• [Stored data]
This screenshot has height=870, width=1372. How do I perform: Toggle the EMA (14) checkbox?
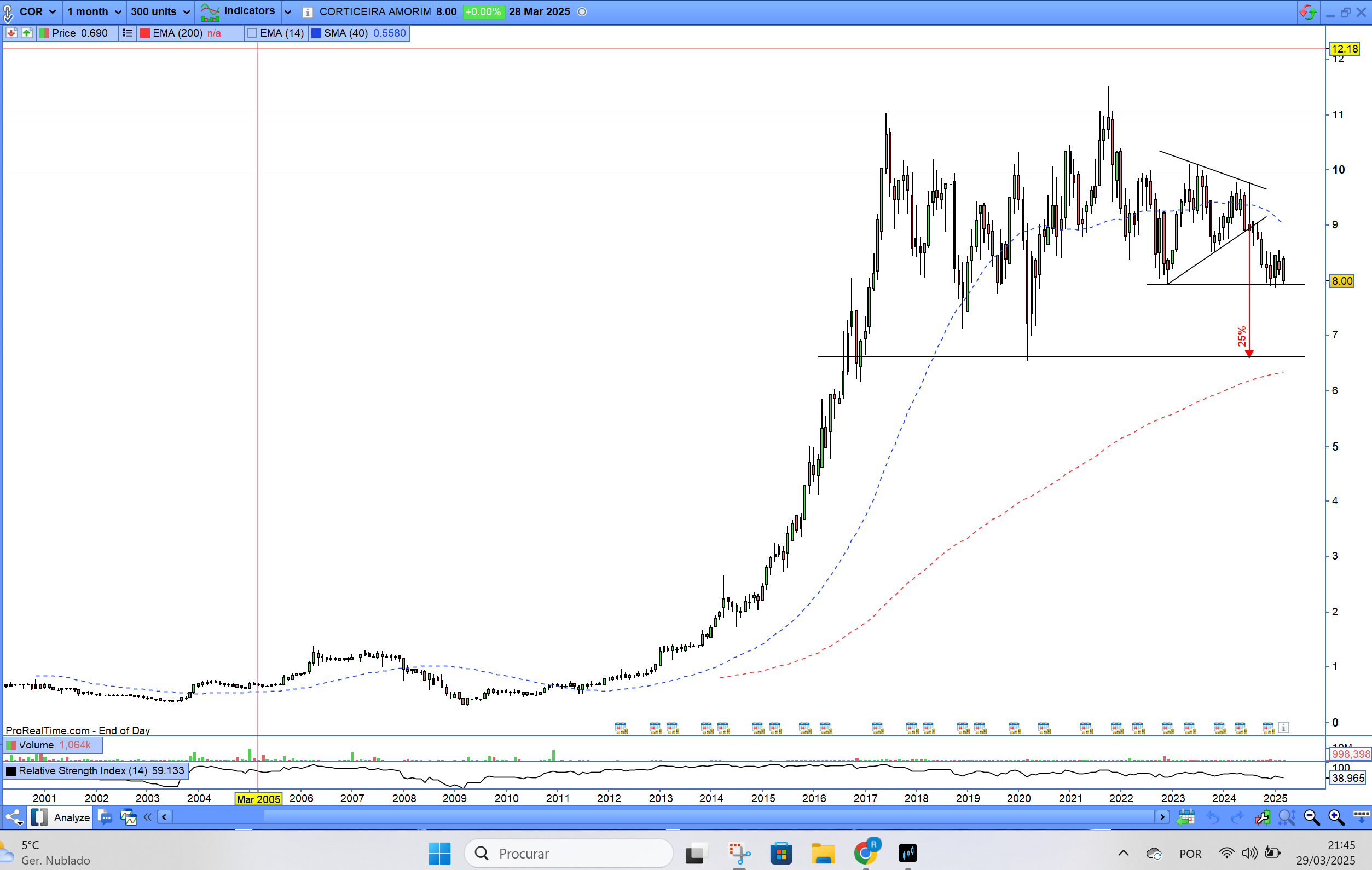point(252,33)
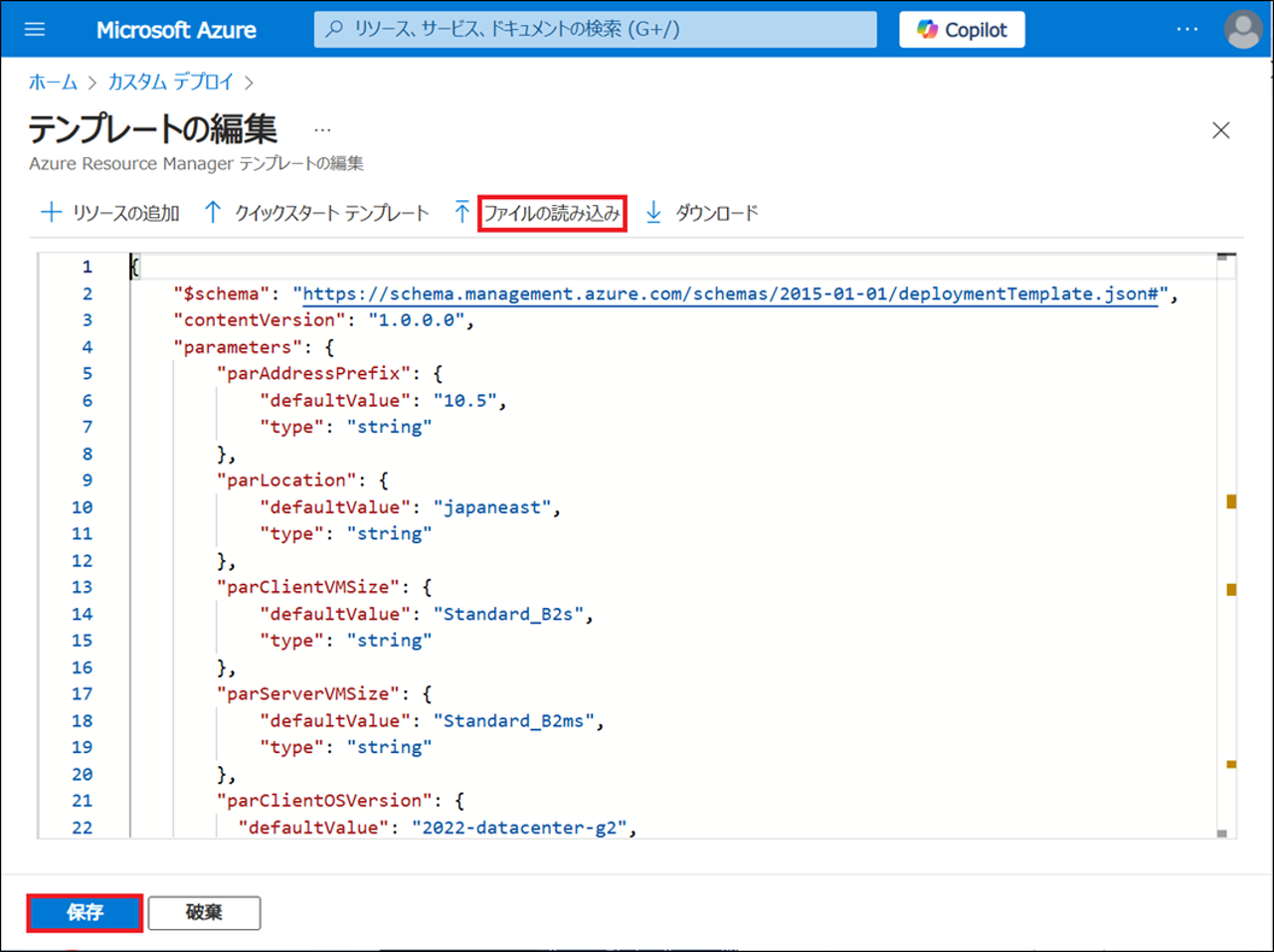
Task: Select クイックスタート テンプレート toolbar item
Action: [x=331, y=213]
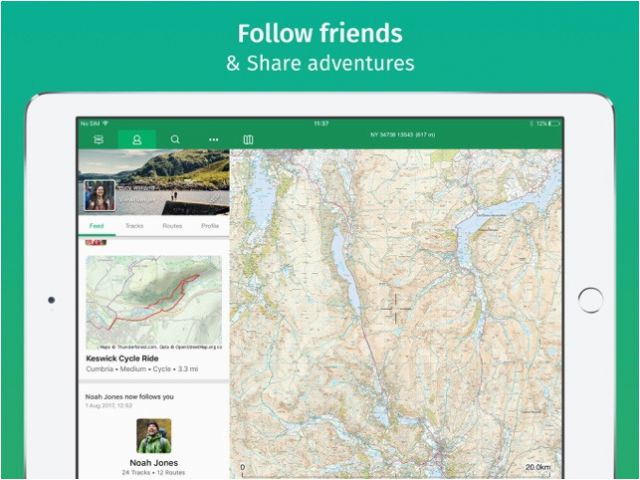Click the 20.0km map scale bar
The image size is (640, 480).
pyautogui.click(x=537, y=468)
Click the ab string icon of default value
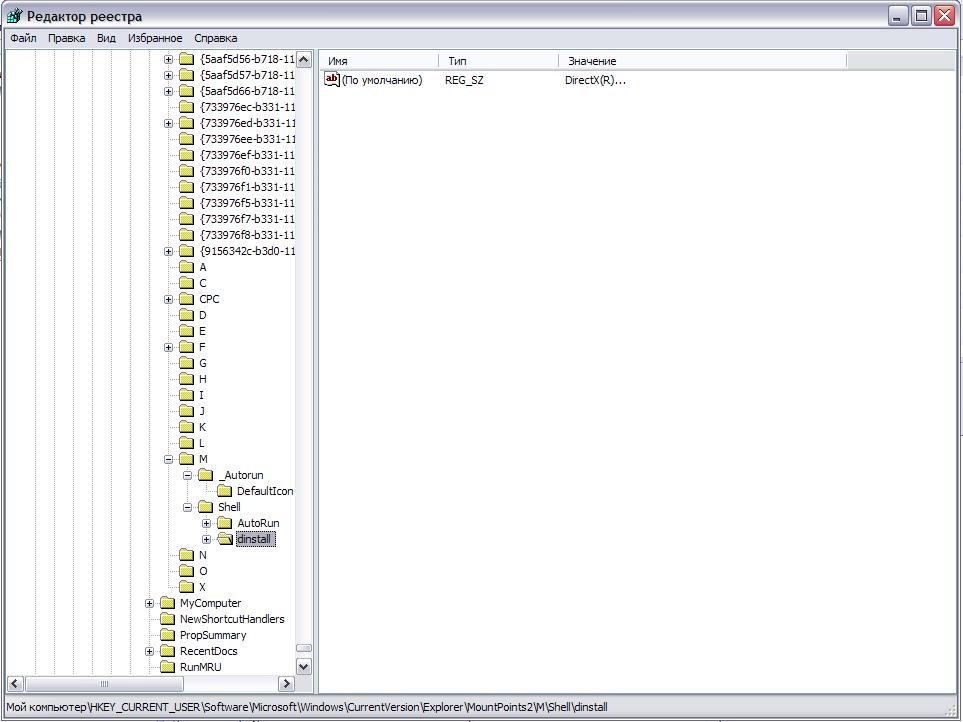 333,80
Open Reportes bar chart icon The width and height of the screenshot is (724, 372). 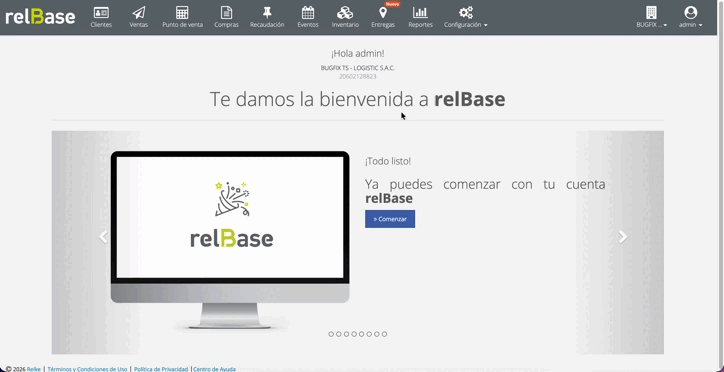tap(420, 12)
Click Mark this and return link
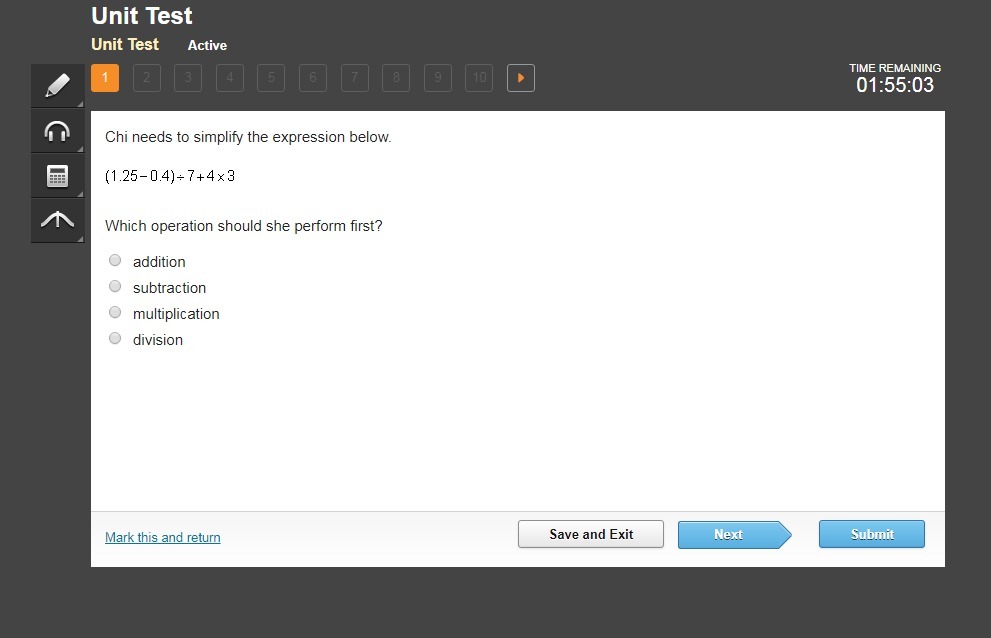Viewport: 991px width, 638px height. point(163,537)
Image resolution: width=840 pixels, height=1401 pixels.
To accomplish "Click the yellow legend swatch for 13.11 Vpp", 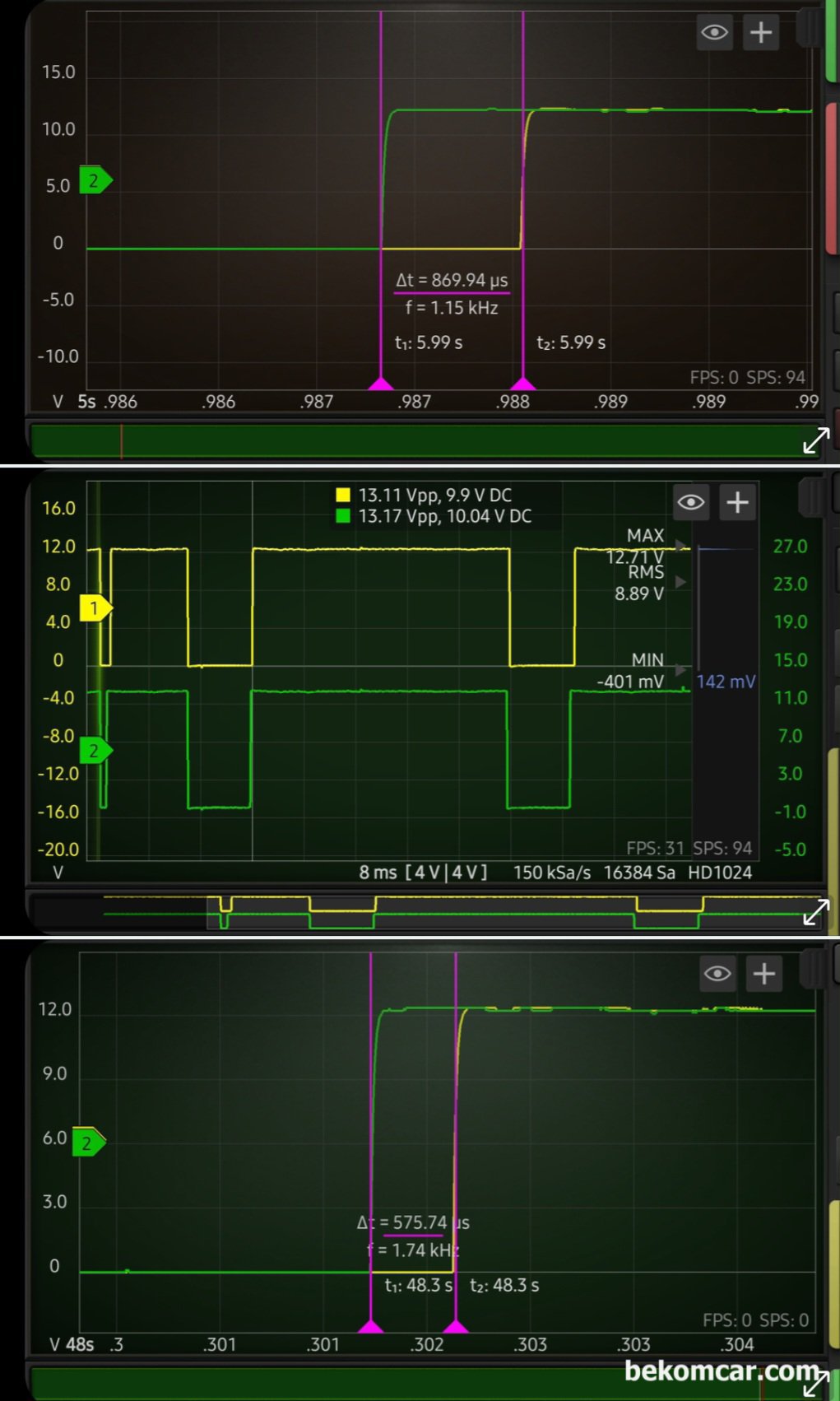I will pos(343,495).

• [THE EXERCISE] Give each line from the beginning of the material through the line containing "pyautogui.click(x=537, y=468)", inclusive, as a JSON list of strings, one string per line, with blank lines omitted. Leave the pictures out of the answer.

• [FULL OUTPUT]
[
  "This screenshot has height=870, width=1372. How do I perform: Toggle the EMA (14) checkbox?",
  "point(252,33)",
  "Task: Select クイックスタート テンプレート toolbar item",
  "Action: [x=331, y=213]",
  "Click the 20.0km map scale bar",
  "The image size is (640, 480).",
  "pyautogui.click(x=537, y=468)"
]